The FBI is looking into allegations that Zoom retroactively falsified medical claims to avoid paying into an Affordable Care Act program called risk adjustment — in which health plans with healthy customers pay to help support insurers with sicker ones. Zoom declined to comment.
Why it matters: Zoom's alleged tampering of medical claims may have damaged other insurers that played by the rules — and it's sure to raise questions about whether other companies have done the same thing.
The back story: Zoom, which is backed by the venture capital firm Endeavour Capital, is among the many health care companies that have promised to disrupt the industry. But former employees describe a culture of cutting corners that has now attracted the FBI's attention.
What we're hearing: Axios spoke with several former Zoom employees. They spoke on the condition of anonymity due to nondisclosure agreements or fear of retaliation. They described a scrambling environment around Zoom, a company co-founded in 2006 by CEO Dave Sanders as a network of neighborhood medical clinics that later expanded into health insurance. Oregon has taken Zoom's insurance arm into receivership, and the company is dissolving its insurance operations.
Sanders has touted Zoom by calling it "Kaiser 4.0," referring to the popular Kaiser Permanente system. But many former employees questioned the way Sanders has conducted business, with one saying that "if (Sanders) doesn't like the rules, he'll change the rules."
Federal probe revolves around risk adjustment: The ACA's risk adjustment program requires health plans that have healthier members to pay into a pool to compensate the plans that have sicker, costlier patients. It's done through a relatively complex process that assigns "risk scores" to members based on their demographics and health conditions. The end result is a zero-sum game played out in every state.
Sources said Zoom was manipulating its claims system so it wouldn't lose as much money. Zoom caters to the younger, healthier millennial crowd and therefore was expected to pay into risk adjustment to offset the insurers that took on more expensive members. But that did not go over well with Sanders, the former employees said, and he wanted to change the result.
An example of what Zoom was allegedly doing: Imagine a person who has Zoom health insurance goes to a Zoom doctor. The doctor may charge $125 for that visit, but insurance typically pays a discounted rate of $82. At Zoom, instead of paying that normal $82, the company bumped up the reimbursement to the full charge of $125.
All of the money stays in house, since Zoom is playing the role of insurer and provider.

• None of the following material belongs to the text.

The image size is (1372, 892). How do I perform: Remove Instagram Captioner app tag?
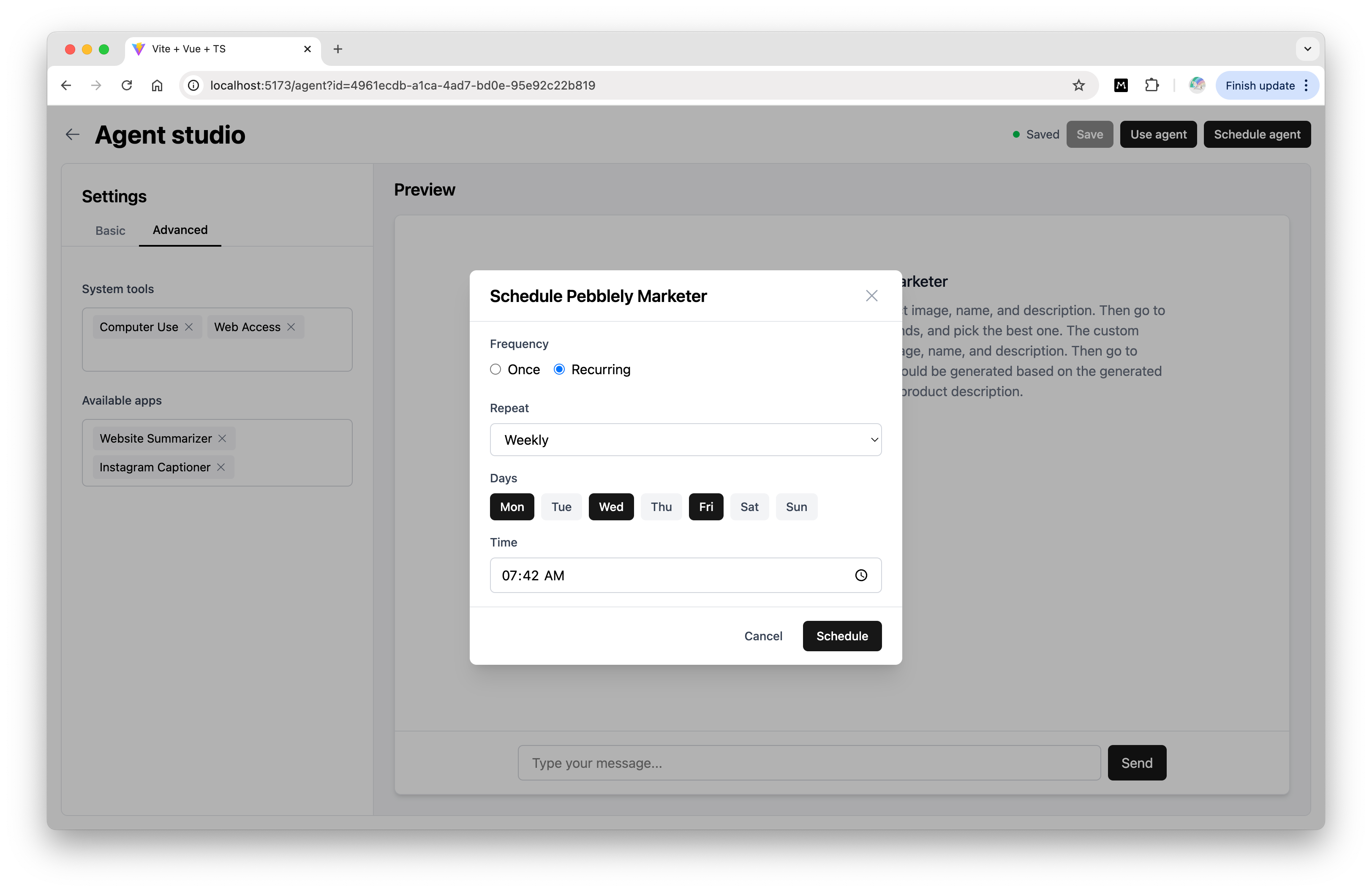[221, 467]
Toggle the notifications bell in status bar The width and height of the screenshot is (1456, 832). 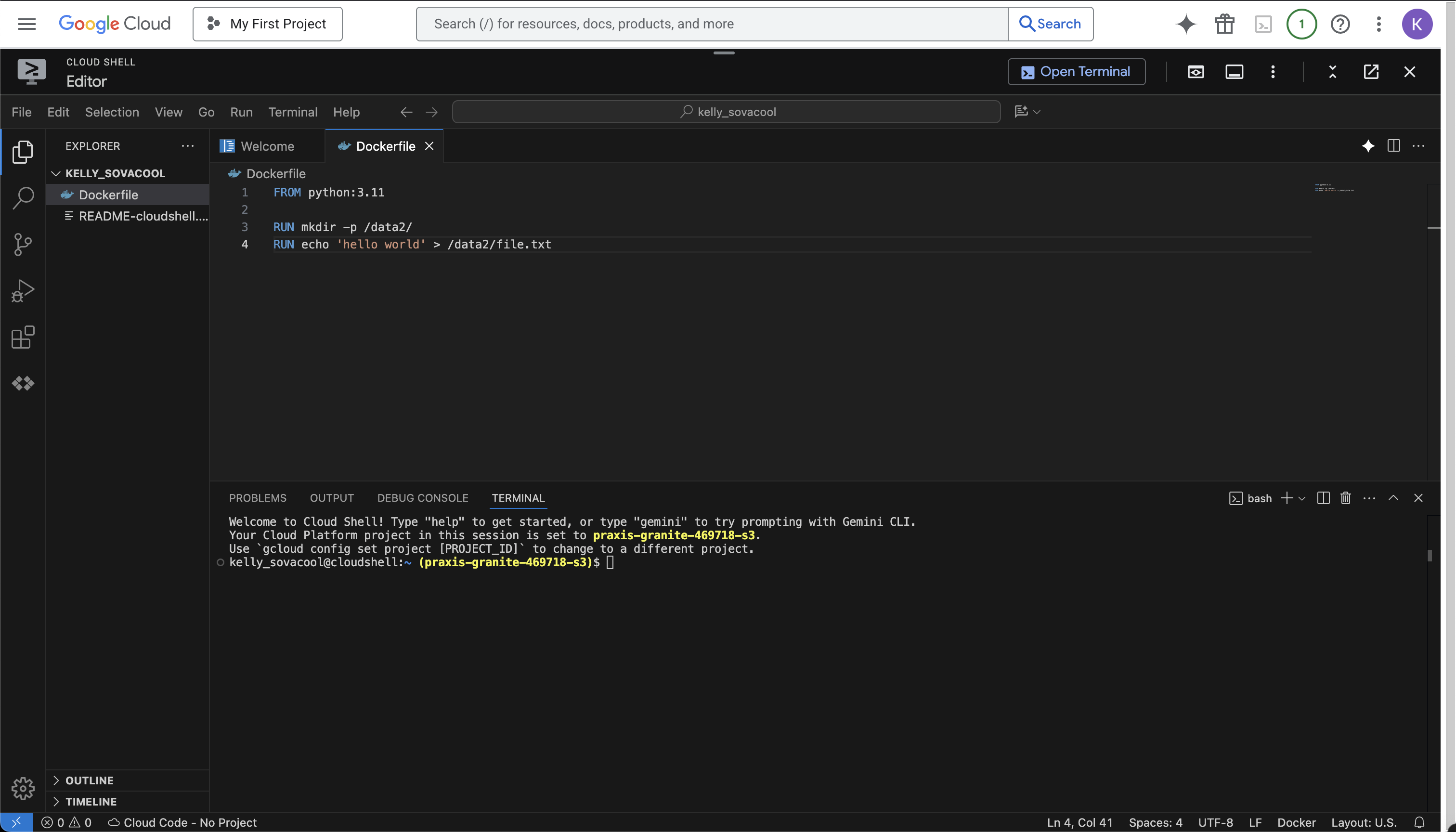(1419, 822)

But altering the charges and diagnoses retroactively also makes it appear as if Zoom was treating a less healthy population and lowers the amount Zoom pays into risk adjustment.
The actions, allegedly directed by Sanders, made many people uncomfortable. One former employee said: "You know you're doing something wrong when you can't openly talk about it."
This type of alleged behavior could have far-reaching implications, since it means insurers with sicker populations would not be getting as much money. In Oregon, a not-for-profit co-op plan that was seeded with ACA money folded after it had to pay into risk adjustment when it originally expected a big payout.
Zoom's response: Zoom spokesperson Len Bergstein said the company will not comment at this time.
A spokesperson for the FBI said the agency is "not permitted to say what may or may not be an active investigation." A spokesperson at Oregon's Department of Consumer and Business Services would only confirm that Zoom's offices were "visited by federal investigators and that they interviewed select staff."
The Centers for Medicare and Medicaid Services, which oversees risk adjustment, was looking into the matter. Axios was unable to interview Stephen Babson, a managing partner at Zoom's investor Endeavour Capital, even though a PR person originally said he would be available.